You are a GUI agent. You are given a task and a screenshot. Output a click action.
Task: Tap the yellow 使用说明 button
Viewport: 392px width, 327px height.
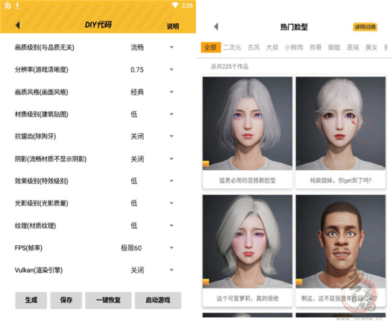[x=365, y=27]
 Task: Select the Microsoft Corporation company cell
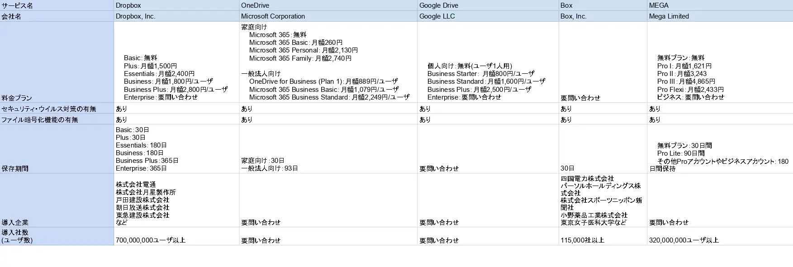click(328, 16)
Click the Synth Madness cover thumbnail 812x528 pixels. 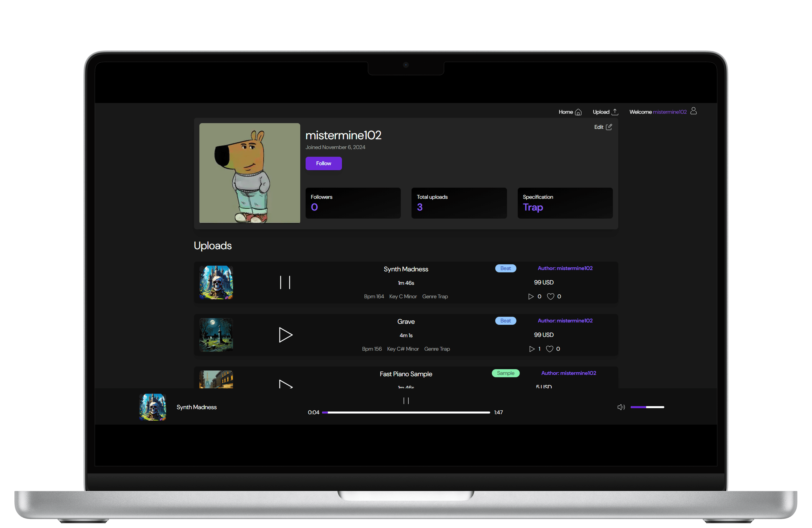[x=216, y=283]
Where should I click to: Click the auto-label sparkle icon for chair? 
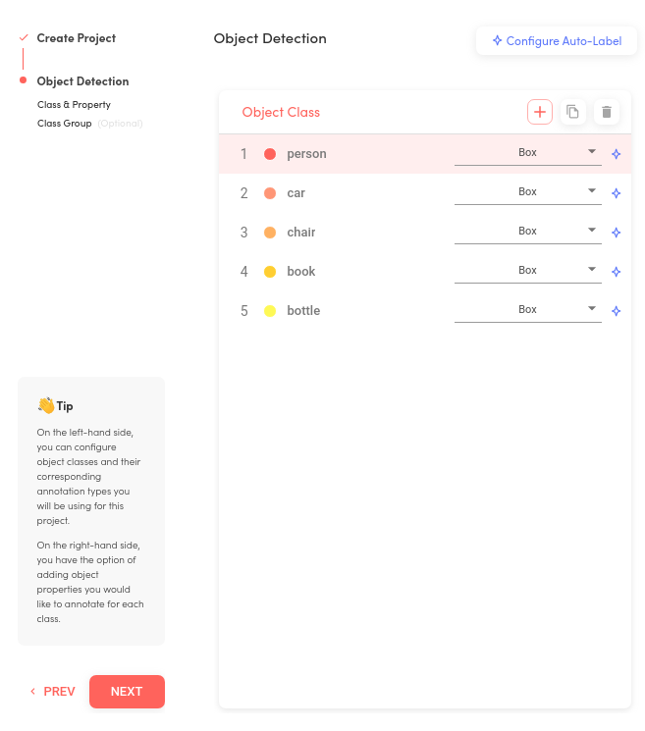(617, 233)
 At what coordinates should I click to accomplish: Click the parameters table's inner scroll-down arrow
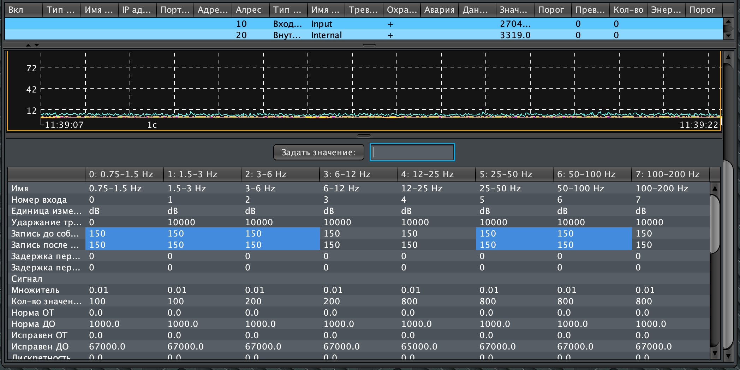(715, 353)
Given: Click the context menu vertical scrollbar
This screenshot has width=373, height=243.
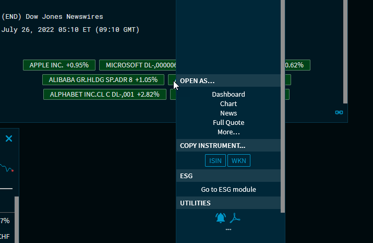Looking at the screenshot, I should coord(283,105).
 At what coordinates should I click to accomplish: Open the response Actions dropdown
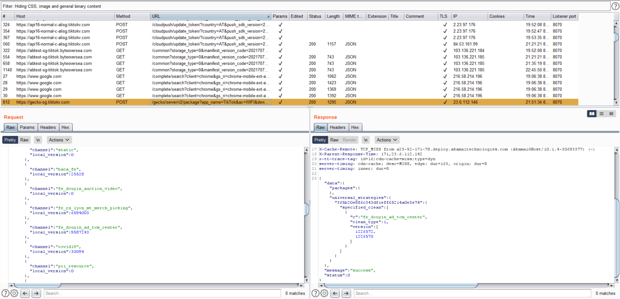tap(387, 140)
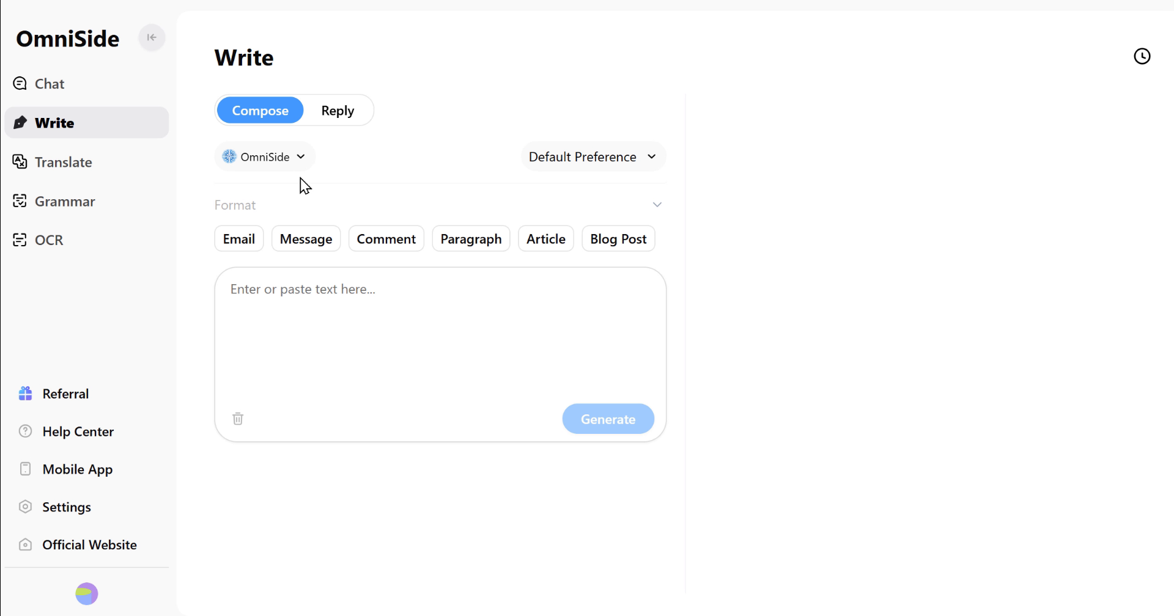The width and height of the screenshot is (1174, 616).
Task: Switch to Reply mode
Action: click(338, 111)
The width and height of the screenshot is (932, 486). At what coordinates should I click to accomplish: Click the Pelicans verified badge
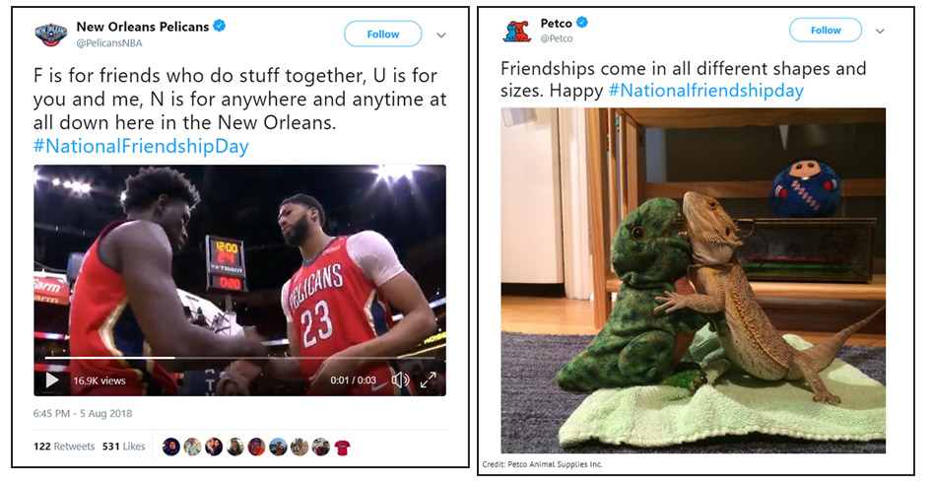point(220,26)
********
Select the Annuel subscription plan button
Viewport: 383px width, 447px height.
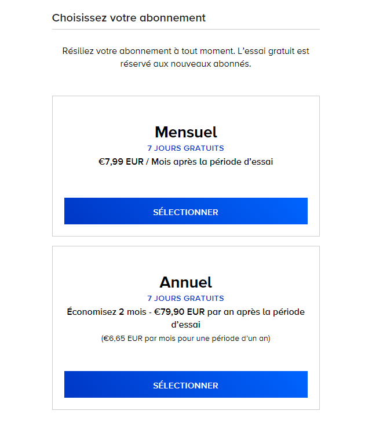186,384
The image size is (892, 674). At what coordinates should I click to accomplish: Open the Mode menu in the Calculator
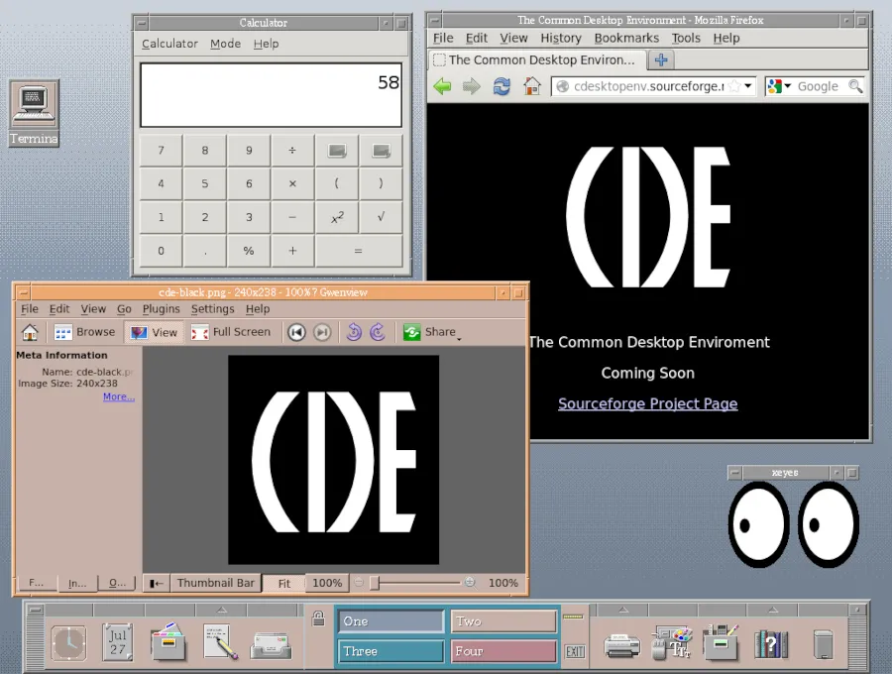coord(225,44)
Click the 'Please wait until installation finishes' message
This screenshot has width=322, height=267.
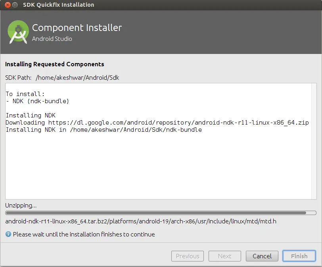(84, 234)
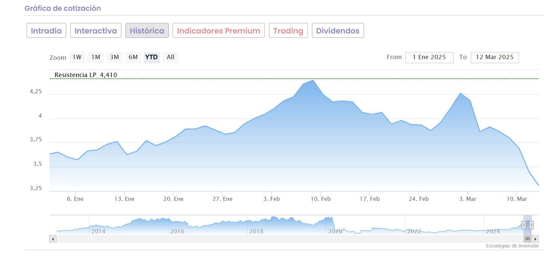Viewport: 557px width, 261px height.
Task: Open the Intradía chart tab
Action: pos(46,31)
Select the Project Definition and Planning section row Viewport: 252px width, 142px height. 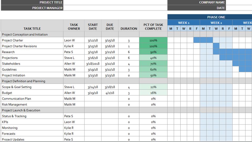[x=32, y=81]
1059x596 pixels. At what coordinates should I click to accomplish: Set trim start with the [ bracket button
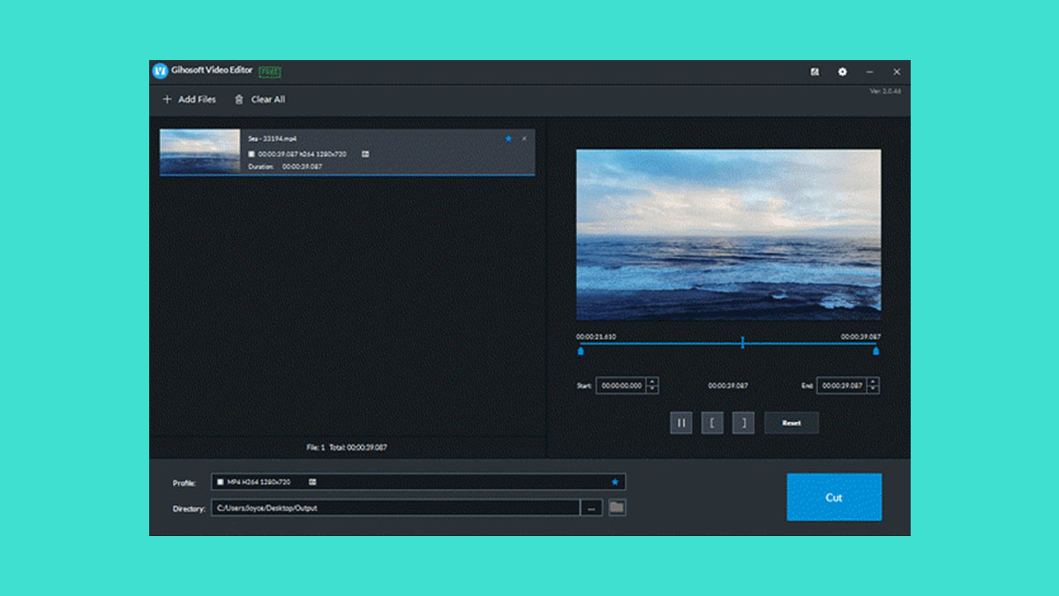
********
### [INSTRUCTION]
Output the rows from the line with "Where should I" to the line with "point(220,26)", both included, as a Markdown table with the columns Num and Content, numbering each line and skipping blank lines. Leave the pictures out of the table.

### [RESULT BELOW]
| Num | Content |
|---|---|
| 1 | Where should I click to: Click the auto-label sparkle icon for chair?  |
| 2 | (617, 233) |
| 3 |  At what coordinates should I click to accomplish: Click the parameters table's inner scroll-down arrow |
| 4 | (715, 353) |
| 5 | Given: Click the context menu vertical scrollbar |
| 6 | This screenshot has width=373, height=243. |
| 7 | Looking at the screenshot, I should coord(283,105). |
| 8 |  At what coordinates should I click to accomplish: Open the response Actions dropdown |
| 9 | tap(387, 140) |
| 10 | The width and height of the screenshot is (1174, 616). |
| 11 | Task: Switch to Reply mode |
| 12 | Action: click(338, 111) |
| 13 | The width and height of the screenshot is (932, 486). At what coordinates should I click to accomplish: Click the Pelicans verified badge |
| 14 | point(220,26) |